Isman mengharapkan agar para pejabat yang berwenang dengan nasib mereka sudi meluangkan waktu untuk menengok nasib mereka di hunian sementara. “Datanglah ke sini. Dengarkan keluhan kami. Mana janji bapak dulu?” tambah Isman.
Para penyintas huntara Mamboro juga mengeluhkan terkait bantuan langsung untuk menunjang kehidupan dan memenuhi kebutuhan sehari-hari. “Sebenarnya kami masih butuh bantuan, tapi kami mungkin sudah dilupakan,” ujar Abdul Fatah (41) yang mengeluhkan hadirnya bantuan langsung kepada mereka.
Hal yang sama juga dikeluhkan oleh Rini, ibu rumah tangga yang mendiami huntara Tondo. “Puasa kemarin ada yang ambil data warga untuk pembagian sembako,tapi sampai sekarang tidak ada wujudnya.

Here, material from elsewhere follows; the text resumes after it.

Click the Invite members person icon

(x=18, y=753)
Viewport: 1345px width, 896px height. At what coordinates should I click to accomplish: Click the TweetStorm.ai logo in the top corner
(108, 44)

Harapan saya kiranya masyarakat yang belum mendapatkan tempat tinggal bisa segera dapat rumah pengganti yang permanen,” ungkap Rini (44).
Faktor-faktor penting lain yang makin mendorong para penyintas untuk segera berpindah terkait kondisi huntara. Fasilitas huntara kurang memadai dan makin menurun akibat termakan usia. Pun kurangnya tenaga kesehatan.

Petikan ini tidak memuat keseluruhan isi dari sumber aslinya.